After registering an intraday low of 75.36, the Indian rupee (INR) appreciated on Wednesday to close with a gain of nearly 0.4 per cent against the US dollar (USD). It closed at 75.14 and so it still remains below the important level of 75.

The domestic currency opened with a gap down today at 75.23 versus yesterday’s close of 75.14. Though it looks bearish, 75.3 is a good support level. So, if the INR advances on the back of this support, it is likely to face a hindrance at 75.1, above which 75 is a strong resistance. But if the local currency slips below 75.3, it could fall to 75.5.

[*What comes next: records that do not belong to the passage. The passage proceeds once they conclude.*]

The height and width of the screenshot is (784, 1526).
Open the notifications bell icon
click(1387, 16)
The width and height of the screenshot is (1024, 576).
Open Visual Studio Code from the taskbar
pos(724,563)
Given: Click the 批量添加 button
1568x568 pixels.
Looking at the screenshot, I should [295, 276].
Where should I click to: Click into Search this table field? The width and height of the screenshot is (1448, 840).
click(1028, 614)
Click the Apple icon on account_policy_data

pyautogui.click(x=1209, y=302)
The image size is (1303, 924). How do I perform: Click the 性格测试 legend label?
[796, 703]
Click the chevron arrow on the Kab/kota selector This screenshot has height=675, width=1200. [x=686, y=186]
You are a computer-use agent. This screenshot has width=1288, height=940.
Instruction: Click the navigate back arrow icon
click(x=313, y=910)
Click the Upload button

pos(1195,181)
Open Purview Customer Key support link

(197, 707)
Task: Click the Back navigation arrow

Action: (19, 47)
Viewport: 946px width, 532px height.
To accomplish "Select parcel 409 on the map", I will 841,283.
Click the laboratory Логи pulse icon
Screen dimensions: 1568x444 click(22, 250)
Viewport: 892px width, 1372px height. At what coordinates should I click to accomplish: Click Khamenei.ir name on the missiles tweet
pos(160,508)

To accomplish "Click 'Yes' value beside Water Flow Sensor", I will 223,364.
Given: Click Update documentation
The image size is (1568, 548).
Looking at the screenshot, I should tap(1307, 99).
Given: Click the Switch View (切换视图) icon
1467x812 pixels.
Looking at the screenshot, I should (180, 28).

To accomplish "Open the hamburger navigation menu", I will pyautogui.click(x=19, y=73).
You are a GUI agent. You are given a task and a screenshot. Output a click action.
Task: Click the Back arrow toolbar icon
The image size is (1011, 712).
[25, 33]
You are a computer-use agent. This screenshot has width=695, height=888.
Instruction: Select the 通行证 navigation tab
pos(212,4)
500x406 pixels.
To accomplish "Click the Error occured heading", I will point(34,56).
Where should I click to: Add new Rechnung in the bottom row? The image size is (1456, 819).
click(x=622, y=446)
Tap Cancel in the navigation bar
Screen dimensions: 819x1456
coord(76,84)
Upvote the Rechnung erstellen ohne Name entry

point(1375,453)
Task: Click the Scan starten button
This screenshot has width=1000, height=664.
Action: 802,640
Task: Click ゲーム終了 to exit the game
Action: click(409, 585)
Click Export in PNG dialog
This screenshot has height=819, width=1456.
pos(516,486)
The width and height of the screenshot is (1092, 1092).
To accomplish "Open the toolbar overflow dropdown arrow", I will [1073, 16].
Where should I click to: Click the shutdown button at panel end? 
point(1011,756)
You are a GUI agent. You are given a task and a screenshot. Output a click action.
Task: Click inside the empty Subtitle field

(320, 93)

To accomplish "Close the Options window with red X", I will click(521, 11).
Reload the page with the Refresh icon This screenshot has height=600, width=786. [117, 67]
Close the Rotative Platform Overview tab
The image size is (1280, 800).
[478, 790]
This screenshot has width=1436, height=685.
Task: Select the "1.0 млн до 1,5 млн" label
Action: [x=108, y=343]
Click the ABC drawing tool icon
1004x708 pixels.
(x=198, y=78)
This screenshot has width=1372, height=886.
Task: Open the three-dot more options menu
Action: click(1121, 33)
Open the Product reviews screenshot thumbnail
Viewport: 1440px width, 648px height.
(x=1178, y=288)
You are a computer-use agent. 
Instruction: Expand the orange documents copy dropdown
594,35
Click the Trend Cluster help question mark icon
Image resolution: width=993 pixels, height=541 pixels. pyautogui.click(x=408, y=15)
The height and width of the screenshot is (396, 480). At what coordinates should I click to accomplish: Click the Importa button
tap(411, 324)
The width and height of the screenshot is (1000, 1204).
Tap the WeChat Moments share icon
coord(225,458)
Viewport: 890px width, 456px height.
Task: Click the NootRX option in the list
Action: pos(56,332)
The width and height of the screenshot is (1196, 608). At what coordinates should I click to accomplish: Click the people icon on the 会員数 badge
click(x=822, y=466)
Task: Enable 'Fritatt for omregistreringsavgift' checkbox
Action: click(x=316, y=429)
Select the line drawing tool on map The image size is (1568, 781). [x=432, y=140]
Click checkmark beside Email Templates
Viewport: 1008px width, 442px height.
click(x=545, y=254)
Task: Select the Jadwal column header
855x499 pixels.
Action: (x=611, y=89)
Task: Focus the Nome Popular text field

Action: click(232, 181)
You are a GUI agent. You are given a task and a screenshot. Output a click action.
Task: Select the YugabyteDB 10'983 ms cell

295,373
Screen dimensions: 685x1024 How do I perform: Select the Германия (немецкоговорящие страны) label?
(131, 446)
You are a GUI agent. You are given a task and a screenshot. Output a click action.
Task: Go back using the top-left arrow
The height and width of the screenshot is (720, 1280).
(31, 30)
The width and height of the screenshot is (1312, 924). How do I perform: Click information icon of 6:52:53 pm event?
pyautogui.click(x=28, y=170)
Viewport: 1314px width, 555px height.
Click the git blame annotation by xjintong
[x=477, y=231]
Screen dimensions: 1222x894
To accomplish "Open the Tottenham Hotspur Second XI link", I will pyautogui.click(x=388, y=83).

Foreign portfolio investors (FPI) net sold ₹221 crore yesterday (equity and debt combined), taking the net outflow for the week to ₹1,565 crore. This has been weighing on the rupee, and further selling can add more pressure dragging it down against the greenback.

Trade surplus

Government data released yesterday showed that India has registered a surplus in foreign trade in the month of June. The surplus stood at $0.79 billion, compared to a deficit of $15.3 billion in the same month previous year. The April-June period this year (deficit of $9.1 billion) has also been better, compared to last year (deficit of $45.9 billion). The improvement in the trade balance comes from a quicker fall in imports than in exports. A surplus means net inflow from trade, which is good for the rupee.

Dollar index

The dollar index continued to depreciate, ending below the support of 96.25 for the second day in a row, hinting at strong bearish traction. The index, currently trading at 96.1, has support at 96. A break below this level can intensify the sell-off. This can help lift the Indian currency against the dollar.

Trade strategy

The rupee, after opening with a gap-down, is hovering around 75.25. Since 75.3 is a support, it might gain from the current level. Hence, traders can initiate rupee long positions with tight stop-loss.